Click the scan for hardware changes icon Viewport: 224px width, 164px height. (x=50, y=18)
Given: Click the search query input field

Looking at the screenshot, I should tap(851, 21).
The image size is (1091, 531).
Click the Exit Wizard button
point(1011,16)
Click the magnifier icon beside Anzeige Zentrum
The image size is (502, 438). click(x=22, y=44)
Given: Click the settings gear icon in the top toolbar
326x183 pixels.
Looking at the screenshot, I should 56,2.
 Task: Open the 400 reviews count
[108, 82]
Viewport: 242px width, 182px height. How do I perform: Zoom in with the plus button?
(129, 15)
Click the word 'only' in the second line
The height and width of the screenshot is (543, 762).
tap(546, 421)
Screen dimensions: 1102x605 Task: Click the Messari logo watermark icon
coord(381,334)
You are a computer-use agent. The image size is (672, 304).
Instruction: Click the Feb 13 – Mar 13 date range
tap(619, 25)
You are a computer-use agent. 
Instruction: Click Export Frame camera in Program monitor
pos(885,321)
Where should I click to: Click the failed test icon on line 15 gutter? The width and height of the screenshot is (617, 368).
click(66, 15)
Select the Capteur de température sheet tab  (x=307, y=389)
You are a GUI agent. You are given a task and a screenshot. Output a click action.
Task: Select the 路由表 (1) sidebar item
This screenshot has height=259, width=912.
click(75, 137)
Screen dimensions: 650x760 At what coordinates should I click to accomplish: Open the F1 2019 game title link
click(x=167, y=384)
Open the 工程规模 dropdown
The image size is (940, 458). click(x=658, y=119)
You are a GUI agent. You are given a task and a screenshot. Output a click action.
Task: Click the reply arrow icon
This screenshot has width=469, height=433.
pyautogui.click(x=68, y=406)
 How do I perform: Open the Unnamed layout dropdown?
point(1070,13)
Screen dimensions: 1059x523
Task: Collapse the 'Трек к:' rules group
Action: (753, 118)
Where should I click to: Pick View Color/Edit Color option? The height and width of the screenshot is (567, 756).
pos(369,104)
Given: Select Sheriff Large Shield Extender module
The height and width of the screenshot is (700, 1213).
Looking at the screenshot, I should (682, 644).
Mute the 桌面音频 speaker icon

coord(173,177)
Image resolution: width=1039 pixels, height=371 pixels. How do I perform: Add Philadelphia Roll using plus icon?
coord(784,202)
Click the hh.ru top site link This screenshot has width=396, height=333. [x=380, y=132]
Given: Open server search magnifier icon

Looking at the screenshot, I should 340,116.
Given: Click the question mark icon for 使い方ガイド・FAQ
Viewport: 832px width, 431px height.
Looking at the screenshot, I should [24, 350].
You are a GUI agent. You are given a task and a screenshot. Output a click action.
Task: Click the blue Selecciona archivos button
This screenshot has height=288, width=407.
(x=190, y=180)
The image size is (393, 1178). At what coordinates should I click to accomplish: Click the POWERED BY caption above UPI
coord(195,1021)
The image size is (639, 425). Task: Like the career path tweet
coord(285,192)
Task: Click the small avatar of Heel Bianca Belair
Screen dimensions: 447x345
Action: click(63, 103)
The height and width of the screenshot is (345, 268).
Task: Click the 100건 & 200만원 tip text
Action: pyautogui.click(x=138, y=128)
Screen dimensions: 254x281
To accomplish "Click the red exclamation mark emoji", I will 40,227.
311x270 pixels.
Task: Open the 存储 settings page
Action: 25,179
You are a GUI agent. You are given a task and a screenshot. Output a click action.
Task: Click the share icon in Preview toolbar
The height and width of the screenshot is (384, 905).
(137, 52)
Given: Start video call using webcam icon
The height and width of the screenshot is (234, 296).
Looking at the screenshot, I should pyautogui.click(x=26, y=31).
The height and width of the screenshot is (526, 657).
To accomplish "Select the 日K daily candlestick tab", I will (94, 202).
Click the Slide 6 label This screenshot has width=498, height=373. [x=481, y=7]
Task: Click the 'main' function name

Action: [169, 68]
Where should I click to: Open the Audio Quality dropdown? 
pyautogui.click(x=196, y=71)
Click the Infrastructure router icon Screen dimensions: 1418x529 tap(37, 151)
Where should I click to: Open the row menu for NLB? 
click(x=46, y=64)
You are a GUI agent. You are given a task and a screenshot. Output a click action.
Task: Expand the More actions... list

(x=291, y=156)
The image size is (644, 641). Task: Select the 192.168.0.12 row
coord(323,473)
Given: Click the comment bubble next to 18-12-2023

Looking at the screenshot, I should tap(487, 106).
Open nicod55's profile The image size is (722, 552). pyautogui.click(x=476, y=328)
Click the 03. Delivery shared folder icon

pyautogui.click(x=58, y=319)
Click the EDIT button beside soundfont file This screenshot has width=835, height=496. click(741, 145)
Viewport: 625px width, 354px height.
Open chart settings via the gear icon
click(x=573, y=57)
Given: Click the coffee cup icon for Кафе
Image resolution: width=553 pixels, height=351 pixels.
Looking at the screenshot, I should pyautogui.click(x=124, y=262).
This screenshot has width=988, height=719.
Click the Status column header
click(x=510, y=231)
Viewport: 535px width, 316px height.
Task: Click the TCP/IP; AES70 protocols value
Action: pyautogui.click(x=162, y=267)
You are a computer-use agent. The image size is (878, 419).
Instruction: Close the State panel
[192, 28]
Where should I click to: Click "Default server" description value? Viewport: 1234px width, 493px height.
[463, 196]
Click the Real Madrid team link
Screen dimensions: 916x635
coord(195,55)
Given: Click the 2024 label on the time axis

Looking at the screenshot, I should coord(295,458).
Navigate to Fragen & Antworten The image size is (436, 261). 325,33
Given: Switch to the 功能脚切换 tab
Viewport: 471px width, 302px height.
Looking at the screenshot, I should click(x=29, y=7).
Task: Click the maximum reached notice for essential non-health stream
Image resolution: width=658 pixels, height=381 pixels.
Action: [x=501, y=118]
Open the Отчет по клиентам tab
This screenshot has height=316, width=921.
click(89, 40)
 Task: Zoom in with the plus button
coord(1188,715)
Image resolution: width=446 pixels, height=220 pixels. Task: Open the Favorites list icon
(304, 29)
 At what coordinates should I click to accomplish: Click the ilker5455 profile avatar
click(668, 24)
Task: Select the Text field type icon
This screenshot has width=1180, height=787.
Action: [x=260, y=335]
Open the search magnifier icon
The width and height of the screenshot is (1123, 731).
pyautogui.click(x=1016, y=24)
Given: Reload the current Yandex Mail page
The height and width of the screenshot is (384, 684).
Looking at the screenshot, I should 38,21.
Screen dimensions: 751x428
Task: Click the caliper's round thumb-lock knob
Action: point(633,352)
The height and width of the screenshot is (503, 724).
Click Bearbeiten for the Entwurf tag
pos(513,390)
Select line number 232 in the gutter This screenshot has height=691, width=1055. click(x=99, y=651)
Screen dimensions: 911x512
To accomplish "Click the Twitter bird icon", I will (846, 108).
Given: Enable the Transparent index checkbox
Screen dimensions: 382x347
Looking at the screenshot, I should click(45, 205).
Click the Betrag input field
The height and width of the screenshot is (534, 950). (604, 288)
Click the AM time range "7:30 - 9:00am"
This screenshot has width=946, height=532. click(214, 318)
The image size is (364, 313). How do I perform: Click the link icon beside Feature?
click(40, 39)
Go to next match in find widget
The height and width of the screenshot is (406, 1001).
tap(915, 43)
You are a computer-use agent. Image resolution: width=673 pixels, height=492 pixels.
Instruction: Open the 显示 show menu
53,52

§ §

**Exercise directions:** Could you return all lines from the data above that contain the string "computer"?

**Answer section:**
You are a computer-use agent. The image size is (672, 304).
You are a computer-use agent. 
You are a computer-use agent. The image size is (878, 419).
You are a computer-use agent. Image resolution: width=673 pixels, height=492 pixels.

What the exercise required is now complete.